New Year Resolutions? Hell no.

I don’t believe in the typical New Year’s Resolutions but I do however believe in fresh starts. Second chances. Life changes.

I, amongst others, believe that 2009 was a supremely shitty year. Not many people I know had a good time of it. More people died that truly didn’t deserve to, society in general went further to hell, and if you didn’t lose your job you were almost certainly to have the threat of redundancy constantly hanging over you.

As mentioned earlier, I started going through a rough patch (not for the first time but has been definitely worse than it has before) and while I don’t blame the events of the year for getting like that (I happen to think that if depression is already present within close family, you will have a natural predisposition to succumb to it at some point), I do think I wasn’t able to deal with the events in question.

So after a few weeks of being medicated, I started to regain the ability to actually deal with the basic tasks in life. Things started looking up; I had money in my savings account for the first time in ten years and I could finally see the light at the end of my debt tunnel. The ‘stuck in a rut’ feeling about my job was still present, but wasn’t getting to me as much.

Then Christmas Eve came along…and so did the worst case of flu I think I have ever had. I tried to stay positive throughout and I’m glad I did, I can only guess how much harder it would have been if I had allowed myself to get down, seeing as how I couldn’t enjoy Christmas properly, I wasn’t going to see any of my family or friends, and for the second year in a row I would be too ill to go out on NYE. It was then I decided to make some permanent changes in my life.

The first change I would make would be to be more positive in general. It’s hard to know whether I was so negative about everything because I was depressed, or whether I was depressed because I was so negative about everything. I guess the two go hand in hand for me.

The second change was to be more financially savvy, to actually take control and not be so out-of-control when it comes to my spending. Sounds so simple. We’ll see.
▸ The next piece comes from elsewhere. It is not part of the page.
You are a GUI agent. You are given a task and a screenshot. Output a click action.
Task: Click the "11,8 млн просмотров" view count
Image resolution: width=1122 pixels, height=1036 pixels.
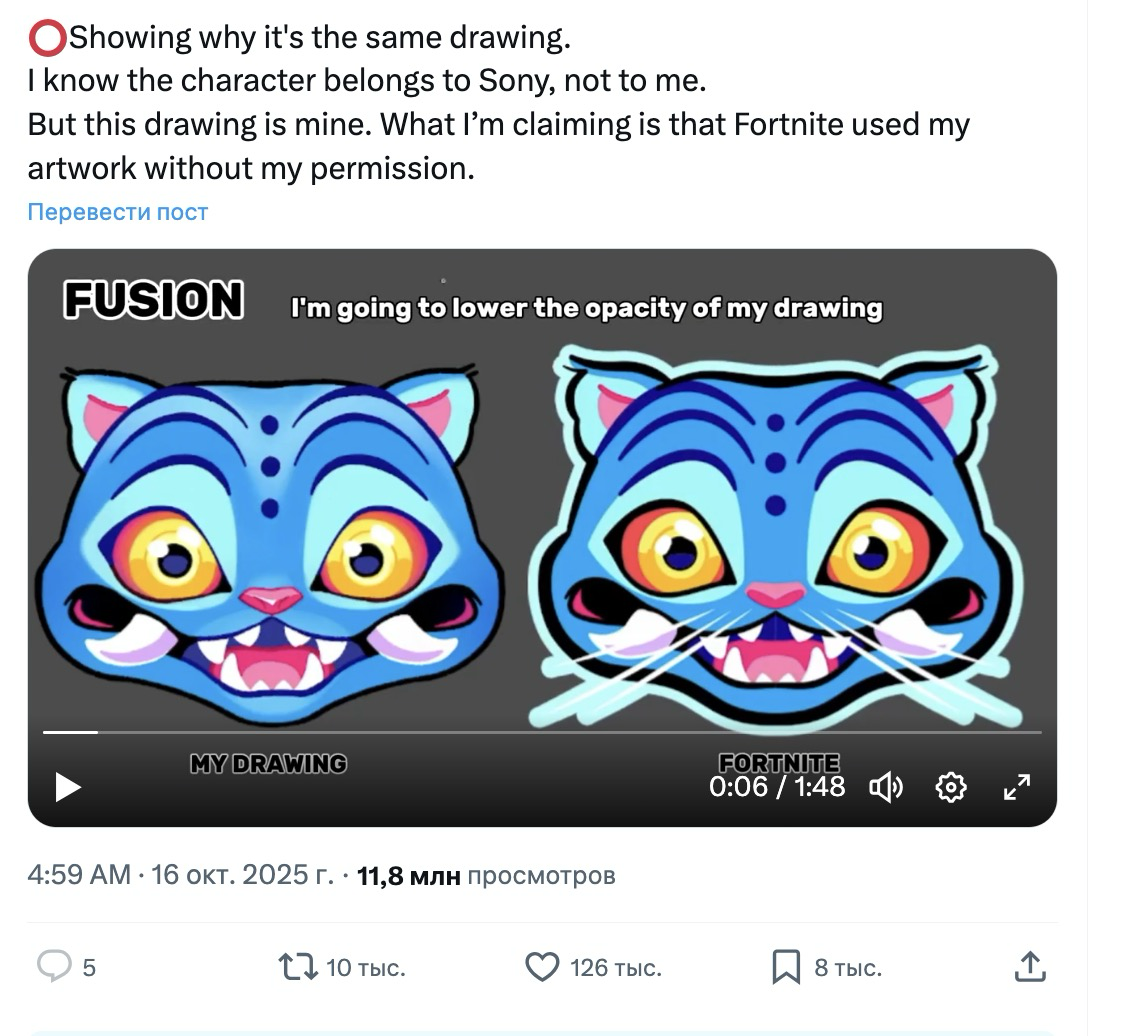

The third change is to loose weight, something I started last year; had some reasonable success in losing two stone. Then my troubles began and I subsequently put a stone of it back on. Anyways, I’m not ‘dieting’. I’m ‘being healthy’…watching my calorie and fat intake, and restricting my alcohol and caffeine consumption. 4lbs off so far.

The forth change is to bring some new things into my life, make it more fulfilling.

The fifth change is to really think about what I like doing, and to embrace those things. I think between my laziness and the depression, I have missed out on so much over the years. I should make a list…

These are not resolutions you understand, because I am determined. Calling my life changes ‘New Years Resolutions’ would just be license for me to have given in already…I have and I won’t.

I may have to have the odd bitch on here every now and then, but then you had to have expected that.